Stratégiquement il s’agit pour Mondelez, deuxième sur le marché du chocolat (Milka, côte d’or et Toblerone) avec 14% de PDM valeur de stretcher la marque de façon à user au maximum des 99% de taux de notoriété désormais atteint. Je vous propose un petit décryptage de ce brand stretching en analyse.

Comme pour les hommes et les femmes, il peut arriver pour les marques un moment de leur vie où après avoir très largement et longuement exploré le cadre traditionnel, on a envie d’espace, de nouvelles expériences et d’aventures. Dans les deux cas, les nouvelles orientations peuvent être enrichissantes, bénéfiques ou alors préjudiciables. Dans le cas de la vache mauve, (que j’adore) j’avoue me poser des questions sur cette (méga) extension de marque.
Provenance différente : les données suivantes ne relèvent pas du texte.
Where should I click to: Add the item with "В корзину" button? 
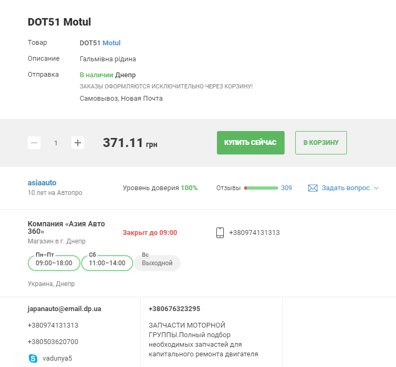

– le nombre important de nouveaux segments pénétrés
Milka est loin d’être la première marque a sortir de son segment d’origine. Toujours dans l’épicerie sucrée, d’autre marques l’ont fait. Bonne Maman par exemple est passé des biscuits aux yaourts. Toutefois, la vache mauve interpelle par le nombre très important de nouveaux segments attaqués dans la quasi même foulée. On ne doute pas que Mondelez, mastodonte du sucré a les ressources, la compréhension et des références clés dans chacun de ses nouveaux segments mais le geste reste quand même risqué… Le consommateur qui ne limitait la marque qu’au traditionnel chocolat se retrouve devant beaucoup trop de nouvelle références. Le jeu en vaudra t-il vraiment la chandelle…?

– le court temps d’adaptation des consommateurs
Vu le nombre important de références lancées, Mondelez se retrouve dans une situation de totale compétition; non seulement avec la concurrence mais aussi potentiellement entre ses propres produits. Cette bataille des références fera donc probablement des victimes. Les moins productives références seront probablement retirées pour ne conserver que les produits aux meilleurs scores. Les références lancées étant nombreuses, les investissements sont potentiellement plus lourds et donc la pression plus grande. Les « périodes d’essai » des références pourraient donc être bien plus courtes que si elles étaient moins nombreuses. Résultat des courses, les gagnants et les perdants n’auront peut-être donc pas vraiment pu montrer tout leur potentiel… Une parade secrète prévue par Mondelez? ou une excellente maîtrise des coûts sur la durée…? Verra qui vivra

– le risque de cannibalisation important
Oui, à ça, je parie qu’on a tous pensé, même si je ne doute pas que toutes les dispositions aient été prises pour que les nouvelles références ne viennent pas remplacer, mais compléter les anciennes sur les nouveaux segments de Milka, le risque de cannibalisation reste ne pas être totalement nul. Il faudra donc veiller à ce que cette menace ne s’avère pas ou alors ait un résultat positif. Même si on n’y pense pas toujours théoriquement, la cannibalisation peut avoir du bon. Tous dépendra du mix des chiffres des cannibales et des cannibalisés. Au cas où sur les cumuls des références sur un segment on a de belles croissances, ce ne sera que du bon. Si la balance peut pencher en faveur donc de la vache, elle peut aussi très bien être à l’opposé.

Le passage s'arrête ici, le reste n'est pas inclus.